Nonetheless, there’s a ton of CFFO at Interpublic to take a blow like that. Over the last 3 years, cash flow from operations has averaged $1 billion. Cap-ex has been like $200 million. That leaves $800 million in free cash flow. Shares outstanding are 388 million. So, that’s $2.05 a share in FCF. The company does have about $5.40 a share in debt, though. As I write this – IPG stock is at $15.02. If we add the $5.40 a share in debt to the $15.02 in equity, we get a share price of $20.42. That’s against $2.05 a share in average free cash flow. So, that’s a debt adjusted “cash P/E” of 10.

Is that cheap?

Based on Interpublic’s recent performance – it’s very cheap. The company has been successful in growing organic revenue in almost every country in each of the last 3 years or so. It’s often grown as fast as GDP. There’s no sign Interpublic is losing share. The stock is cheap.

Is it safe?

Debt payments in 2020 – I’m not including leases since rent flows through the income statement – are about $635 million. In 2021, it’s $617 million. It drops off after that. Basically all debt is fixed. The company will have some real liquidity shifts this year. But, I’d say an ad company with debt spaced out and fixed the way they’ve got it should be able to access debt markets if needed. They might have to pay a bit more at times. But – this is a big, diverse, old, predictable company. It’s not a risky thing to provide financing to. It’s a good credit. I’m not worried about these ad giants the way I am about something like Hamilton Beach Brands. Interpublic has been in the market plenty of times with various bonds that now trade every day. It has commercial paper. It has banking relationships.

So, my concern in not that the company will fail. But, it will see a big decline in earnings. For example, I stuck to just talking about the traditional part of the business here. That’s 85% of Interpublic. The other 15% is stuff like events, sports marketing, etc. None of that is going to do as well during a shutdown for the coronavirus as the 85% I’ve been talking about. And – in a deep recession – the 85% will get hurt pretty hard too.

I don’t do macroeconomic projections.
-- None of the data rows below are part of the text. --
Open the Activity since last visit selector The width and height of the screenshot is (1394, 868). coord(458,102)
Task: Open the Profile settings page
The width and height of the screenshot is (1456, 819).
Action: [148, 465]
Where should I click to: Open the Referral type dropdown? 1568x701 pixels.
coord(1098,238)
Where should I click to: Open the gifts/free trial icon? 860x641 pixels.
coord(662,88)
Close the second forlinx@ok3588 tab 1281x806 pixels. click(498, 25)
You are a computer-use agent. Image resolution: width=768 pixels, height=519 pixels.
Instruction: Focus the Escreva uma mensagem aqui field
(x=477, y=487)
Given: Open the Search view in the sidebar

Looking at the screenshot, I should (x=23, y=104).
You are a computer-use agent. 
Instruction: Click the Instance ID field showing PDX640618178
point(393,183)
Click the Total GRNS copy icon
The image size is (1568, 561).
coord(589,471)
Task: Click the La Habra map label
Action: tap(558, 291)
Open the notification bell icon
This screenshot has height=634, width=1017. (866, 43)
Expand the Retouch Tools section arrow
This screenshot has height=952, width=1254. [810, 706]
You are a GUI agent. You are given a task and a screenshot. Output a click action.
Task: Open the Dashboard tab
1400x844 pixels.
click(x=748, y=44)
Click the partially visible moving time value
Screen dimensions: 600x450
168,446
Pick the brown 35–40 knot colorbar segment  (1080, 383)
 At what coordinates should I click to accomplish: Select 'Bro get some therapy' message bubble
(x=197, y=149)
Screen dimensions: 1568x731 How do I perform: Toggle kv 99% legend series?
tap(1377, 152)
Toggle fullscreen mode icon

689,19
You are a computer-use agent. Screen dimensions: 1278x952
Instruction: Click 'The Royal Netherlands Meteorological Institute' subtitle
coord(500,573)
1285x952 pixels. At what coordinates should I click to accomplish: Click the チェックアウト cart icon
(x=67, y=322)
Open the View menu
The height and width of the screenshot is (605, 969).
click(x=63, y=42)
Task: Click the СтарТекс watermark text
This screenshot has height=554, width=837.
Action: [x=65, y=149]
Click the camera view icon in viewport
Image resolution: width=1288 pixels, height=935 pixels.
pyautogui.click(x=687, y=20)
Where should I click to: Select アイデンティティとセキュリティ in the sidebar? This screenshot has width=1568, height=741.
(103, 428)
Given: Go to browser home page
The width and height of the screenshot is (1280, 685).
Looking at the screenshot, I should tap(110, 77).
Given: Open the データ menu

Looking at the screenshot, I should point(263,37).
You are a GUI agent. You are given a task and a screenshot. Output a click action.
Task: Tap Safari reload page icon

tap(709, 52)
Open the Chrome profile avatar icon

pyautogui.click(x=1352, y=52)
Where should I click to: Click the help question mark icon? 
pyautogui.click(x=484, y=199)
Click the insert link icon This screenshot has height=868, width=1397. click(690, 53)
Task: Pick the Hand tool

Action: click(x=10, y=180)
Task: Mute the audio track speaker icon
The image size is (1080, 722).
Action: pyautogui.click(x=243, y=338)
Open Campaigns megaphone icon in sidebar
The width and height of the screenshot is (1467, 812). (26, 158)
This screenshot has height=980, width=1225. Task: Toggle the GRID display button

But, if you’re going to buy an ad company in 2020 based on its 2019 earnings – you need to be prepared to wait till 2023 or so before you see a return to (and eventually surpassing of) the 2019 earnings you based your purchase on.

So, Interpublic could effectively tread water for 3 years.

Unlike Omnicom, Interpublic will not buy back stock. It did an acquisition in 2018 that required the use of a lot of debt. Historically, Interpublic has bought back stock. But, it hasn’t bought back a single share since that acquisition – and I don’t expect it to till it pays that debt down further. As I write this – the dividend yield is 6.8%. Is the dividend safe?

I don’t know. I don’t think it’s sacrosanct at Interpublic. But, I also think Interpublic is only paying out about 50% of its free cash flow in dividends. So, the dividend is theoretically covered about 2 to 1 in normal times. That coverage ratio will not hold up in 2020. But – if the dividend is suspended, cut, etc. it’ll be reinstated a few years down the road and surpass the current dividend rate (just as earnings will reach a new peak a couple years after we emerge from this recession).

The question everyone will ask me is: do I like Interpublic more than Omnicom?

I have no answer for that yet.

But, at $15 a share – I do like Interpublic.